I voted for the first time ever-this is the first season I watched regularly– for Elise Testone’s performance of Led Zeppelin’s Stairway to Heaven. She had everything that night: the voice, the edge, the energy, and the sparkling pants. She should wear those pants again. She should wear fun pants more often.

Elise Testone’s biggest problem was the judges. They were impatient to get on with the show and did their best to influence voters with comments that put her where they wanted her, in the bottom three. That she remained in the show despite landing bottom most weeks speaks to her voice, it’s raw emotion, its credibility. She is a singer-songwriter and musician more exciting and perhaps as talented as Philip Phillips–Her voice and onstage vulnerability moved me in ways Phillips never could. Though he is rather cute, I am not among the thousands of teen-age girls in love with him.

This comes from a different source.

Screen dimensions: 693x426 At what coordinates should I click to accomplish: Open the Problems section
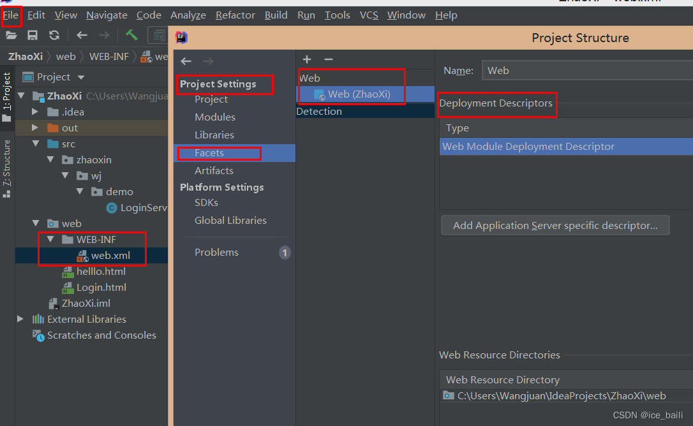(x=216, y=253)
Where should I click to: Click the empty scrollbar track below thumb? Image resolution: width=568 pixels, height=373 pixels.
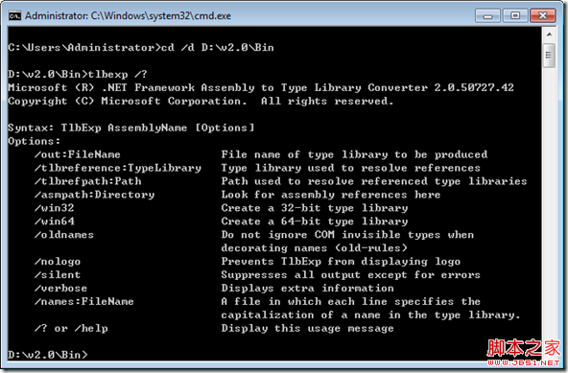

Elise didn’t get the credit Phillips does perhaps because she did not project a polished image, was not always put together in ways that made her shine, did not come blessed with the perfect body and perfect legs; she is not the complete commercial package that Sanchez is. Of interest in this discussion is big-voiced Skylar whose performances were confidently energetic, yes, but not heartbreaking the way Elise’s were. Skylar too is not a polished package, but she didn’t give the judges a chance to get to her: with her brash self confidence she stepped out boldly every time, sang her ass off, and the judges couldn’t help but hand it to her. Elise’s raw tenderness, which makes her so attractive as an artist, also makes her vulnerable to criticism and the judges comments week after week broke her. She became less sure in her choices, more half-hearted, as she finally admitted onstage, and this finally did her in.

The judges got their way, Jessica performed in this week’s finale against Phillip Phillips but there was no energy in this near final episode because there was really no contest: Comparing Jessica and Phillip, as Jennifer Lopez said, made no sense, while a finale of Joshua Ledet and Jessica Sanchez would have sizzled. In some ways this problem emerged weeks ago. The seven or so finalists on the stage these last weeks are all talented in different ways, and what the judges and audience were comparing were really apples and oranges, male and female, country and rock, soul and r&b. In other words, it doesn’t finally make much sense to choose one idol, but the show must go on to the end. For the sake of American Idol, for Freemantle Media, the corporation. For the judges. Before the season’s over, you might then ask who is the real idol worshipper? Not “America”, it would seem.